25. During 2001–04, Mongolia underwent an unprecedented large fiscal consolidation. The consolidation was achieved through the successful introduction of new taxes, an increase in foreign trade, and an overall broadening of the tax base. At 39 percent of GDP in 2004, Mongolia’s revenue effort compares favorably with those of countries at similar levels of development. The revenue productivity of taxes, especially the VAT, is significantly higher than that of many other developing countries, despite the fact that Mongolia’s tax rates are broadly in line with, or lower than, rates elsewhere in the region.

26. The government will have to reduce spending before it can cut taxes. At over 40 percent of GDP, the Mongolian government’s spending is high in comparison with that of the transition countries. And despite the large reduction in the budget deficit, expenditures have largely escaped adjustment. Rapid revenue growth has allowed overall expenditures, and especially current expenditures to increase substantially. Excessive spending requires high taxation and borrowing that reduce the resources available to the private sector, and increases the incentives to flee the formal sector. In view of the already high revenue-to-GDP ratio, limiting the deficit to a prudent level will mainly depend on reducing primary spending.
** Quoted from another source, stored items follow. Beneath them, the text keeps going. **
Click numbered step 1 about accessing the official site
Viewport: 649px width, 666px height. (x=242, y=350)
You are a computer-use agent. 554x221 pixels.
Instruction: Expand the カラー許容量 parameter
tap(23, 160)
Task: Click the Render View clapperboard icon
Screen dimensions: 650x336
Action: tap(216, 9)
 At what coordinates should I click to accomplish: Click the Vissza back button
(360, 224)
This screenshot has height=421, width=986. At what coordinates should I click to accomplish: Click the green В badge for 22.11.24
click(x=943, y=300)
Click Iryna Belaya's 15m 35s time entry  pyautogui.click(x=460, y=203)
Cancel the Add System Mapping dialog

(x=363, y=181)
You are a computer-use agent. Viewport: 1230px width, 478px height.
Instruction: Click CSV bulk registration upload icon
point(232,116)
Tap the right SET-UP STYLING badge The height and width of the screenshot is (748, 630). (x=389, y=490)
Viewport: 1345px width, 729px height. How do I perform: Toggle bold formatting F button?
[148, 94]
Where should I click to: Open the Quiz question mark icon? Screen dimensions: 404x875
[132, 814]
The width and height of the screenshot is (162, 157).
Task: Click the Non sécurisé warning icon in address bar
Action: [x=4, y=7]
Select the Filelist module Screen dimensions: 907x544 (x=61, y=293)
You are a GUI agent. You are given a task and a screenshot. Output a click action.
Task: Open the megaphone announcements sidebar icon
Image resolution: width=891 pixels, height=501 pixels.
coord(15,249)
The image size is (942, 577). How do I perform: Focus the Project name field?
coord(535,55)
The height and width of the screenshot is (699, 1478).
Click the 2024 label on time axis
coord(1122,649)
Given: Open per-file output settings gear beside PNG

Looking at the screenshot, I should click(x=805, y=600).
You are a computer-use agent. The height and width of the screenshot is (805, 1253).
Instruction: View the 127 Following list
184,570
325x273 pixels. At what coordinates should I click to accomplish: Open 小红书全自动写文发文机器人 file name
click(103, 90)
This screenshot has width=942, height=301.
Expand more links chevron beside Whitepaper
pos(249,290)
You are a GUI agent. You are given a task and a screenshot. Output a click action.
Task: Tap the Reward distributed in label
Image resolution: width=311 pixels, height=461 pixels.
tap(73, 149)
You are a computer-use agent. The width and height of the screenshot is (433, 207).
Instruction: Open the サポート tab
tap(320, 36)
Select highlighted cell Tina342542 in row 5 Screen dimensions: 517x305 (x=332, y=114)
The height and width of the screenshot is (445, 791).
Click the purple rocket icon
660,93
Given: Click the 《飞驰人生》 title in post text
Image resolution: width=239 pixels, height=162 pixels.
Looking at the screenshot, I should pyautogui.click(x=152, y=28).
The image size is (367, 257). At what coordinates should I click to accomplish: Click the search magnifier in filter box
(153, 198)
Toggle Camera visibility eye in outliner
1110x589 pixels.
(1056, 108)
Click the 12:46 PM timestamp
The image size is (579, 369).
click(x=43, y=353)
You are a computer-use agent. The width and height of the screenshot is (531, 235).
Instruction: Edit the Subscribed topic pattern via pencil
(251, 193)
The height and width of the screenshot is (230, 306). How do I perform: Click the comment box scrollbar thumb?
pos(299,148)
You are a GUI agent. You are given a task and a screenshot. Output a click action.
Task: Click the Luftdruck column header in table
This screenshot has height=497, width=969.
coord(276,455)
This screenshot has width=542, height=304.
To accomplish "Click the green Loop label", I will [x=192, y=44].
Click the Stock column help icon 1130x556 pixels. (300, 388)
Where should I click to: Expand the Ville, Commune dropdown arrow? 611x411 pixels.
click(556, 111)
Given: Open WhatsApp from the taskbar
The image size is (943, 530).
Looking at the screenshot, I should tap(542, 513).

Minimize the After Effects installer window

27. The size of the adjustment is robust to alternative definitions of fiscal balance, but Mongolia’s vulnerability to terms-of-trade shocks and natural disasters represent additional risks that have fiscal implications. A large decline in commodity prices, especially gold and copper prices, would severely undermine Mongolia’s fiscal position. Large revenue shortfalls would emerge as royalties and corporate income tax contributions and dividend payments from major SOEs begin to dry up. Therefore present fiscal policy should aim at accumulating assets during the present period of high copper prices in order to increase its ability to maintain expenditures and reduce the volatility of fiscal deficits when prices decline. Failure to adopt such a fiscal strategy could require substantial fiscal adjustment or lead to explosive debt dynamics as soon as copper prices decline. Also, it will be recalled that in the year 2001, Mongolia suffered a series of natural disasters. A summer drought and a harsh winter killed millions of farm animals, worsening the rate of poverty in rural communities and forcing the government to provide additional relief. The government needs to pursue prudent fiscal policies when revenues are robust, in order to preserve the ability to provide relief during disasters without causing macro imbalances.

1

Real growth was thus equally substantial, as inflation averaged about 6 percent over the same period.

1

This chapter was prepared by Selim Cakir.

2

The CIS-7 is an especially relevant comparator group because it closely resembles Mongolia in a number of respects, including Mongolia’s recent (and in some respects still on-going) transition from central planning to a market economy.

3

VAT, customs duties, and excise taxes.

4

Including non-tax revenues, grants, property taxes, royalties, petroleum tax and others. The largest single contributor was Erdenet Copper Mine dividends, but there have been fairly low is recent years, in 2005 this dividend rose sharply.

5

The VAT was introduced in 1998 with a single rate of 10 percent, which was raised to 15 percent in 2001.

6

Revenue productivity is calculated as total VAT revenue as a percent of GDP divided by the VAT standard rate.

7

The trend prices were calculated by using the Hodrick-Prescott filter. Erdenet’s dividend payments were excluded from this calculation because the correlation between copper prices and Erdenet’s payments has been very weak.